Passage shown:

--

In 1948 the Mexican wrestling promotion Empresa Mexicana de Lucha Libre (EMLL; Spanish for "Mexican Wrestling Enterprise") created the World Welterweight Championship. (Note: Duncan & Will (2000) p. 390, Chapter name "EMLL NWA Welterweight Title") When EMLL became a member of the National Wrestling Alliance (NWA) in 1952 the championship was given the "NWA" prefix and became known as the NWA World Welterweight Championship. In the late 1980s, EMLL left the National Wrestling Alliance (NWA) to avoid the politics of the NWA. (Note: Hornbakker (2006) p 305: "EMLL was a member of the NWA from 1952 to 1986, and Lutteroth controlled the Alliance world light heavyweight, middleweight and welterweight titles.") While they left the NWA they did retain control of the NWA World Welterweight Championship as their main championship of the welterweight division. They also promoted the Mexican National Welterweight Championship as a secondary title in the Welterweight division. (Note: Duncan & Will (2000) p. 392 chapter name "Mexico: National Welterweight Title) In 1992 EMLL changed their name and became known as Consejo Mundial de Lucha Libre (CMLL; "World Wrestling Council") to rebrand themselves as a separate entity after leaving the NWA. (Note: Madigan "in the late 1980s EMLL withdrew from the National Wrestling Alliance") They added a third welterweight championship to the promotion when they created the CMLL World Welterweight Championship on February 15, 1992.

After the introduction of the CMLL championship, the then-reigning NWA World Welterweight Championship Misterioso left CMLL, vacating the championship. (Note: Duncan & Will (2000) p. 390 "Vacant in 92/05 when Misterioso leaves EMLL.") For the subsequent three years, CMLL did not promote the NWA World Welterweight Championship until bringing it back in the winter of 1995. Negro Casas won the championship, holding it until August 1996 where he lost it as part of a tournament to create the J-Crown, eight championships unified as one. from 1996 through 2007 the championship was promoted in Japan, but on November 27, 2007, La Sombra defeated Hajime Ohara to bring the championship back to CMLL.

--

Given data:
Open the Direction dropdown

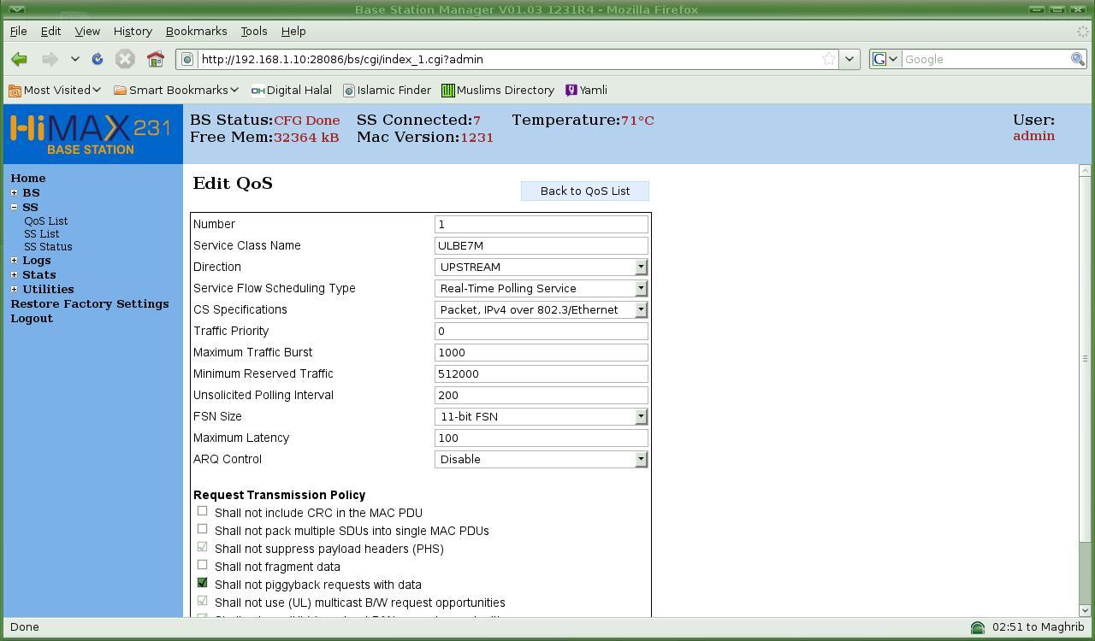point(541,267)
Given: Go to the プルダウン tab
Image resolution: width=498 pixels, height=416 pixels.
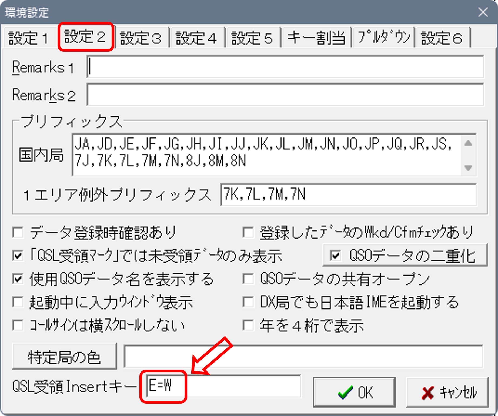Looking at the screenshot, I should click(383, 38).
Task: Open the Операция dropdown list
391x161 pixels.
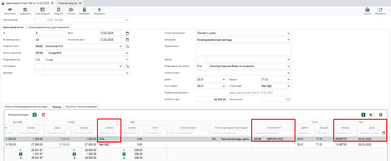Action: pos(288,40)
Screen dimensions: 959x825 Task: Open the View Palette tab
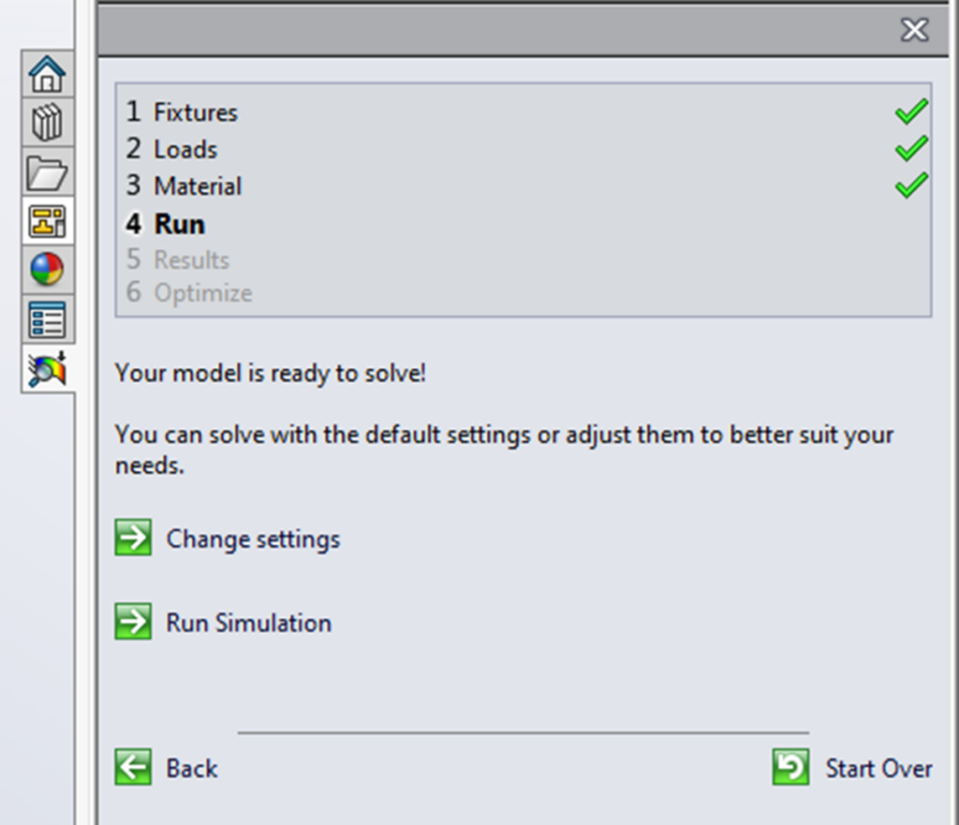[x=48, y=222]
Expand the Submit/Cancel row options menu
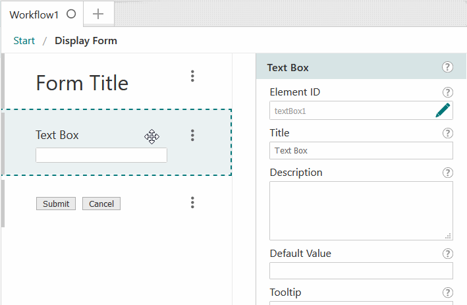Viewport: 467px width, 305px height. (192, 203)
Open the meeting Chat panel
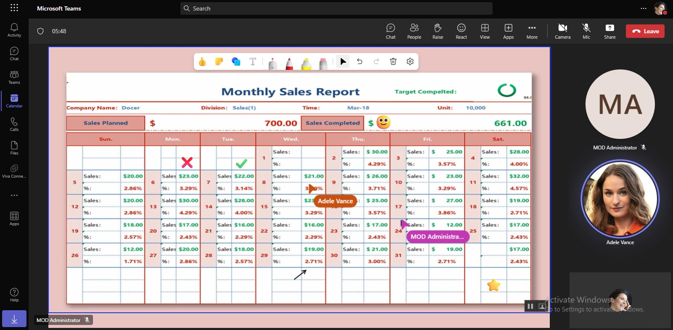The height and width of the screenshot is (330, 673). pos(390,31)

--

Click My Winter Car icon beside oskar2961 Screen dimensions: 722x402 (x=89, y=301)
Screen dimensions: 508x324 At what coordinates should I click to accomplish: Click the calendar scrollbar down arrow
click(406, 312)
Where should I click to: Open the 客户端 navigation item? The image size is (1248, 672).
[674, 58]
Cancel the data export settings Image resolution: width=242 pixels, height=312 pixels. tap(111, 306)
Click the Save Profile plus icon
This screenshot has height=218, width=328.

--

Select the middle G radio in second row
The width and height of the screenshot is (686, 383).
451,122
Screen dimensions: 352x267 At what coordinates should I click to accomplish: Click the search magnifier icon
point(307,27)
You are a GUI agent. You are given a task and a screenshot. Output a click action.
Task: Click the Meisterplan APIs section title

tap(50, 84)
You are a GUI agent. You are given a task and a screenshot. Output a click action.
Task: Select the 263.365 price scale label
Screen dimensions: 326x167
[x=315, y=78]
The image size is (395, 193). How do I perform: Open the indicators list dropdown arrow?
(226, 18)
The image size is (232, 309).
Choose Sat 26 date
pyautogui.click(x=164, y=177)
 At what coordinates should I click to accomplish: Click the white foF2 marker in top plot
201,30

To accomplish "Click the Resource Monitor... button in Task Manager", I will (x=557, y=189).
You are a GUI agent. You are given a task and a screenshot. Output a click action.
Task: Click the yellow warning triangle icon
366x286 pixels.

--

To do:
Please copy the welterweight championship passage word for word, starting at "After the introduction" and ending at "back to CMLL.". The rows come from a separate source.

Output of the exercise:
After the introduction of the CMLL championship, the then-reigning NWA World Welterweight Championship Misterioso left CMLL, vacating the championship. (Note: Duncan & Will (2000) p. 390 "Vacant in 92/05 when Misterioso leaves EMLL.") For the subsequent three years, CMLL did not promote the NWA World Welterweight Championship until bringing it back in the winter of 1995. Negro Casas won the championship, holding it until August 1996 where he lost it as part of a tournament to create the J-Crown, eight championships unified as one. from 1996 through 2007 the championship was promoted in Japan, but on November 27, 2007, La Sombra defeated Hajime Ohara to bring the championship back to CMLL.